1939 Cadillac Fleetwood 75 owned by Jim Barnes
WHAT MAKES IT INTERESTING
If you were super-rich or a dignitary in pre-World War II America and wanted a car to match your status, a Fleetwood 75 convertible sedan was the way to go. These were mammoth open cars, stretching almost 12 feet from axle to axle, weighing nearly 5,000 lbs. and carrying five to eight people in extreme comfort. And they were rare. “There were only 36 made and there are only 14 left in the world,” Barnes says of his ride. “This car led the Rose Bowl parade for about 20 years and then it somehow came east. Someone put the jump seats in the back, and it was painted blue and the interior was changed to tan. There are three sets of seatbelts in the back because one of the owners had triplet girls.”
HOW LONG HE’S OWNED IT
WHERE HE FOUND IT
He bought it from a Florida owner through a well-known auctioneer, who knew that Barnes had 13 grandchildren and liked to transport them in large classic cars.
“I basically repaired it,” says Barnes. “It had been repainted and the upholstery was good. I put the wood trim back on, had the glass fixed and it was ready to go.” He also installed a new convertible top at McCoys Upholstery, his Queens, New York restoration shop.
TIPS FOR OWNERS
“If I was going to get into the hobby as a brand-new person,” he advises, “I would start with a Model A (Ford). There are plenty of them, the parts are available, there’s a big club and they’re lots of fun. Then, you can move up to the classics. They’re bigger, they’re heavier and they’re much more expensive,” although he says the Cadillac is “easy to maintain.”

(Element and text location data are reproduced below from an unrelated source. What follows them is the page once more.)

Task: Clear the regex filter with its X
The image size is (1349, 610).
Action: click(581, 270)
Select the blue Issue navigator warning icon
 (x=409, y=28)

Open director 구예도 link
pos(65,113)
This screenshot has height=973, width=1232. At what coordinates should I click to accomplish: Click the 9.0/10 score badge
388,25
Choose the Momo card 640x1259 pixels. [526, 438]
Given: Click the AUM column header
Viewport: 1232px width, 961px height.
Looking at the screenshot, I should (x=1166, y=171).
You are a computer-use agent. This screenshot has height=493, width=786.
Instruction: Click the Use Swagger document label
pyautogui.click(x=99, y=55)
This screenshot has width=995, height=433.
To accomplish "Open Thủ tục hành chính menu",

He puts the value somewhere north of $100,000.
THE BOTTOM LINE
“I particularly have lots of fun with this car because I have tons of grandchildren,” says Barnes. “I’m not a ‘do not touch’ person. I’d rather drive the cars. And I pile them all in and we go to games – football, soccer and lacrosse. With lacrosse, I’m not too happy with the sticks, but we put them in the trunk.”